Director Tiffany Nichole Greene, who is also the resident director for the North American tour of “Hamilton,” says that collaborating with Benatar and Giraldo has been a pleasure and that they have approached the show free from ego.
Greene describes Benatar’s music as “sexy and vulnerable,” “gritty and honest,” and says that the songs serve to expose human vulnerability, a trait undoubtedly shared by Shakespeare’s best work. “So it feels like a good match,” she says.
“Invincible” has been 12 years in the making, but it’s still in its infancy when it comes to its creative journey, which all collaborators hope ends on a Broadway stage. Many people don’t understand how involved that process can be, says Bredeweg.

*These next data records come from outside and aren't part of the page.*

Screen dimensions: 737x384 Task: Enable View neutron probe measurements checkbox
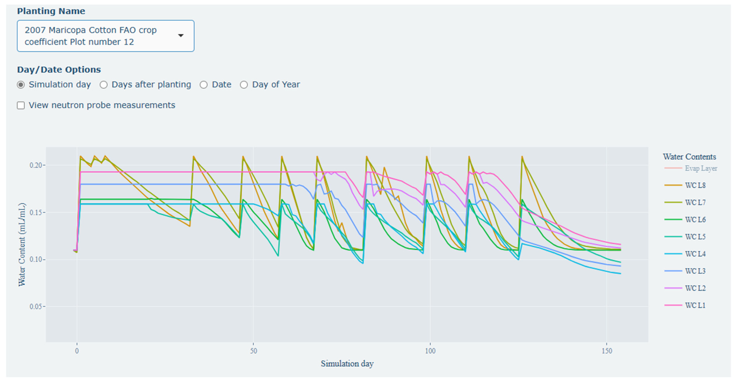[x=21, y=105]
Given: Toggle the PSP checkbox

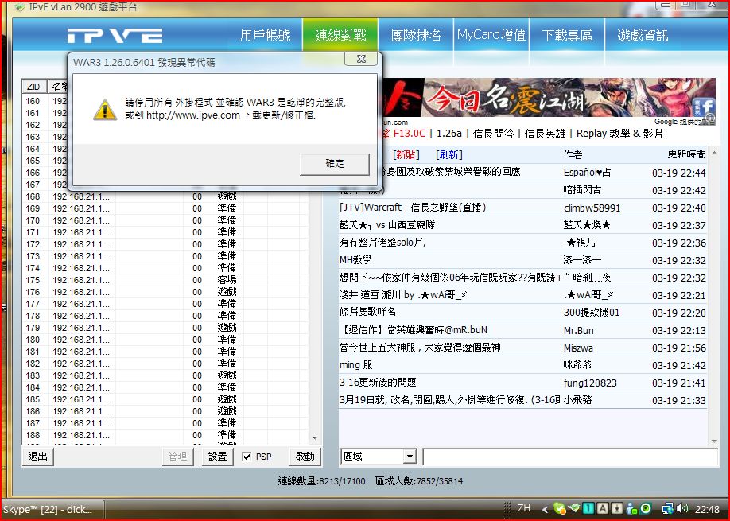Looking at the screenshot, I should [247, 457].
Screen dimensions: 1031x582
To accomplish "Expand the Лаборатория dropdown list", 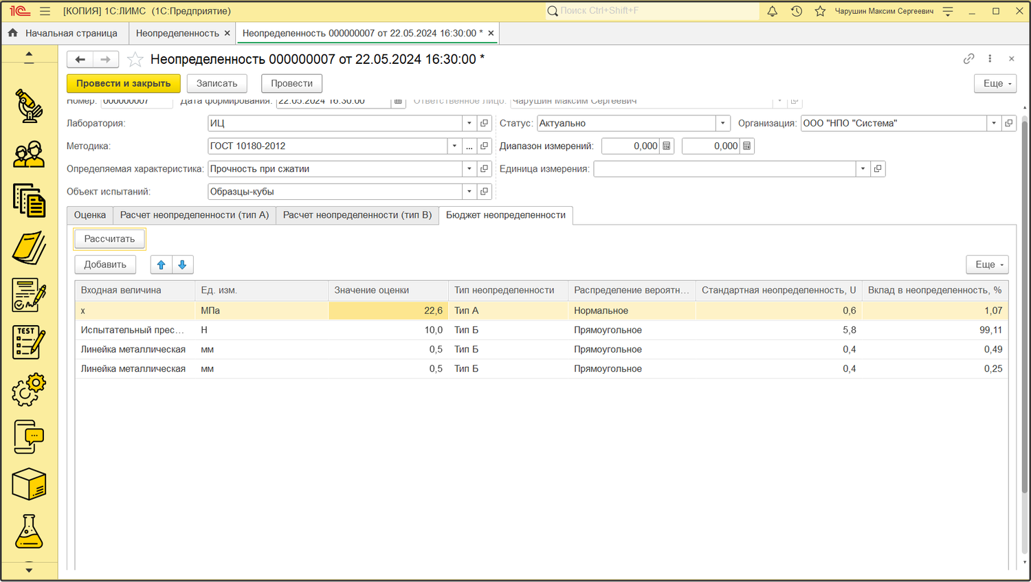I will 469,124.
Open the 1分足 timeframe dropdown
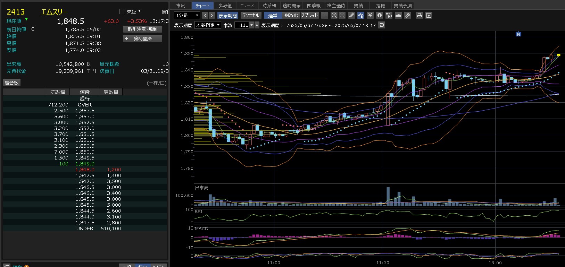565x267 pixels. (x=187, y=15)
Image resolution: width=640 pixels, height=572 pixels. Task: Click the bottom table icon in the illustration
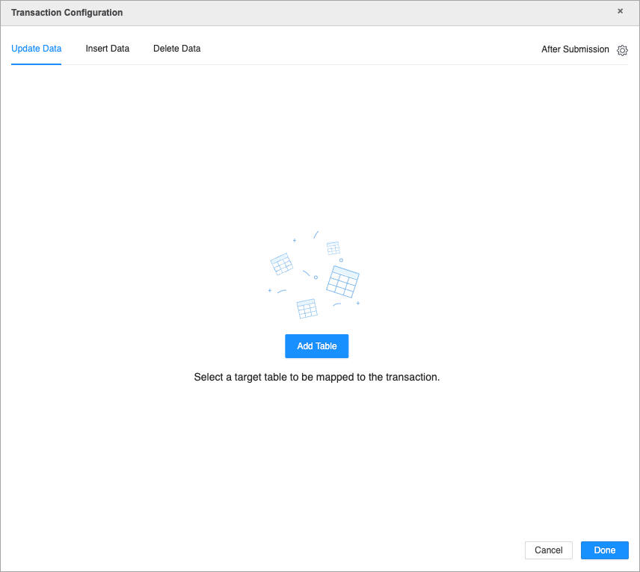point(307,309)
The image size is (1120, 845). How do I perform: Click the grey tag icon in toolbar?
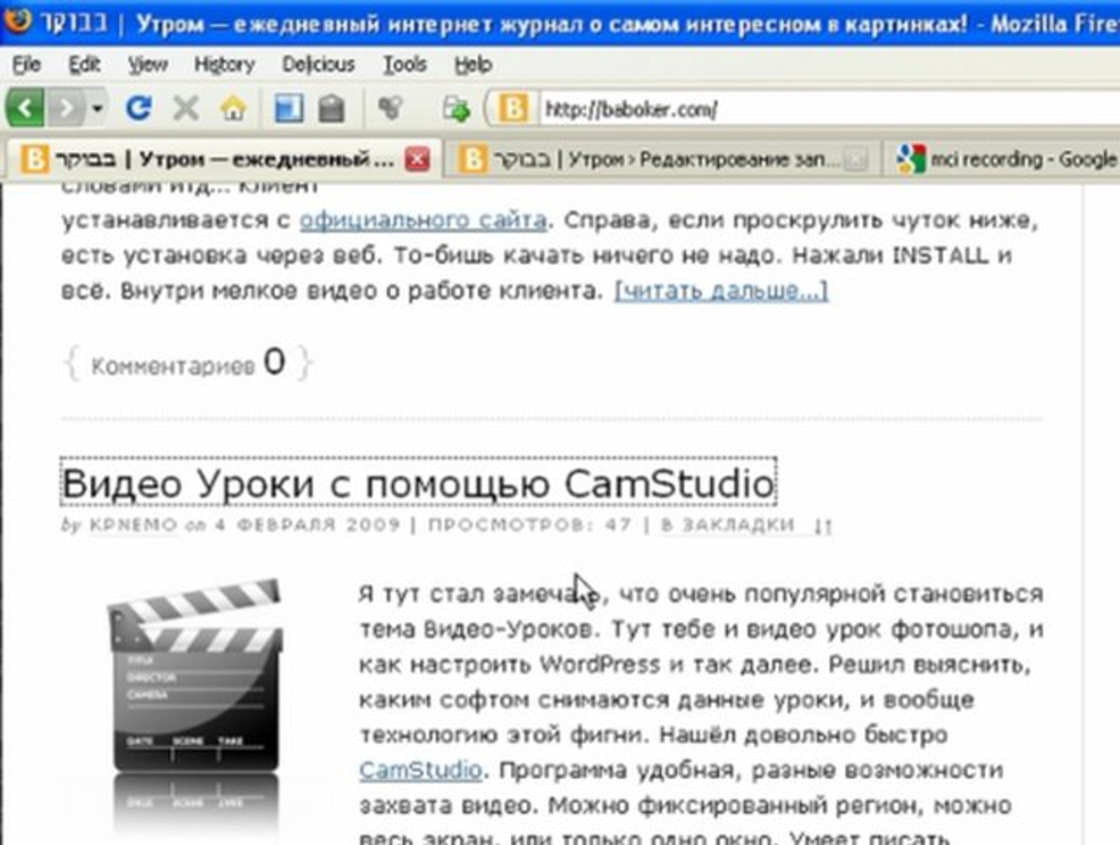tap(331, 108)
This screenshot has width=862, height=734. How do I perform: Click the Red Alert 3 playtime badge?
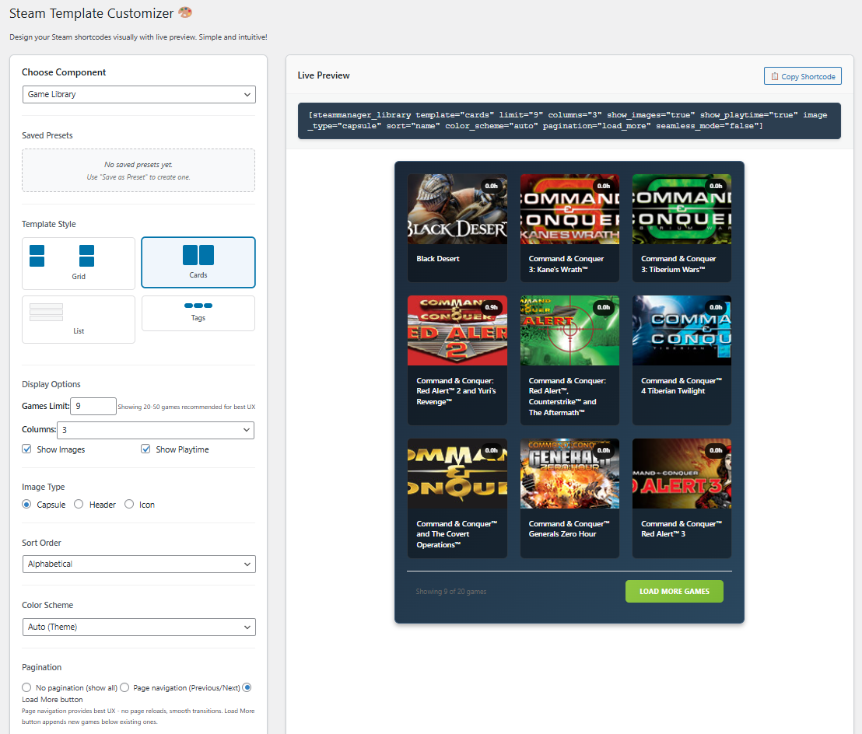(x=716, y=451)
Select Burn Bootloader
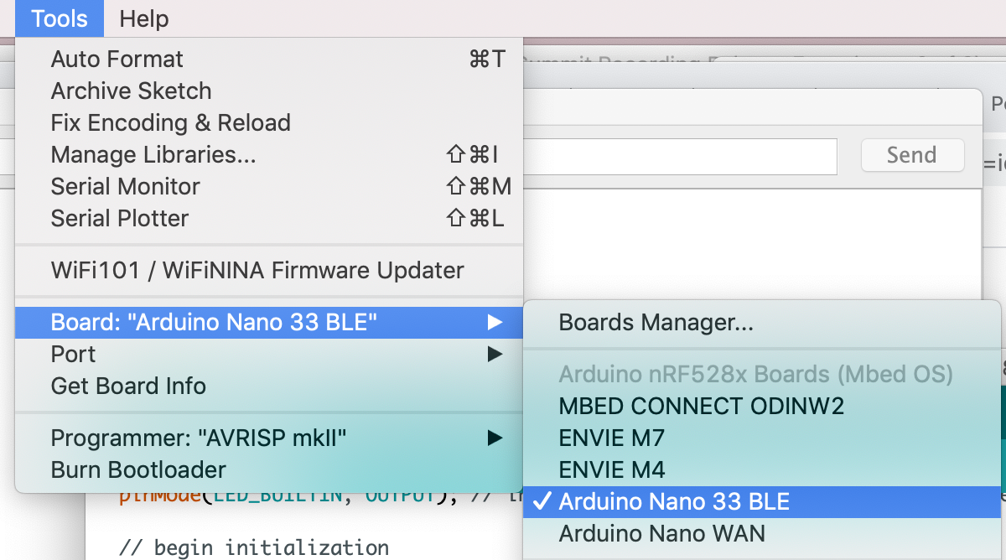 pos(138,470)
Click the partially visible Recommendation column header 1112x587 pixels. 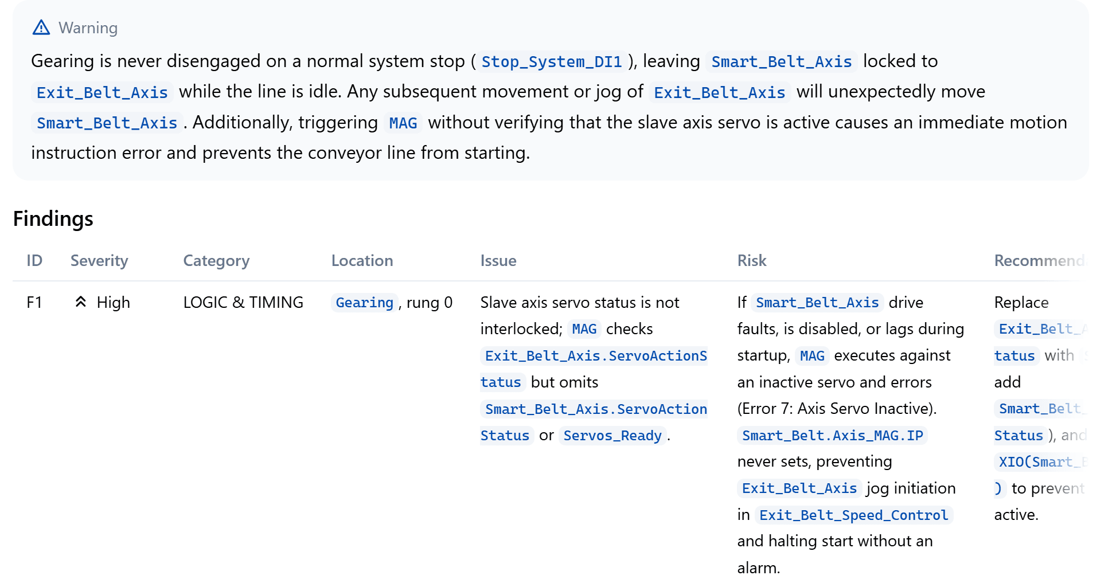tap(1039, 260)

“They think this is going to be like a fully cooked, fully realized, epic $12-million production,” he says, adding that although it’s not there yet, he feels it’s well on its way with the Wallis production. “This is this is a very exciting step in that process to get to that major production.”
For Benatar and Giraldo, the show represents an important evolution in their long careers — not so much a change in course, but rather an expansion of form. Benatar has always wanted to work on a musical, and all her and Giraldo’s hard work with Bredeweg and his team has really paid off. The show is rich, complex and deep, filled with nuance, character — and great music — she says.
Plus, she laughs, “It’s kind of cool to be collaborating with Shakespeare.”
Where: Wallis Center for the Performing Arts, 9390 N. Santa Monica Blvd, Beverly Hills
When: 7:30 p.m. Tuesdays through Fridays, 2 and 7:30 p.m. Saturdays, 2 and 7 p.m. Sundays. Ends Dec. 18.
Information: 310-746-4000 or thewallis.org
Running time: Approx. 1 hour and 45 minutes, with no intermission
COVID protocol: Masks are strongly recommended.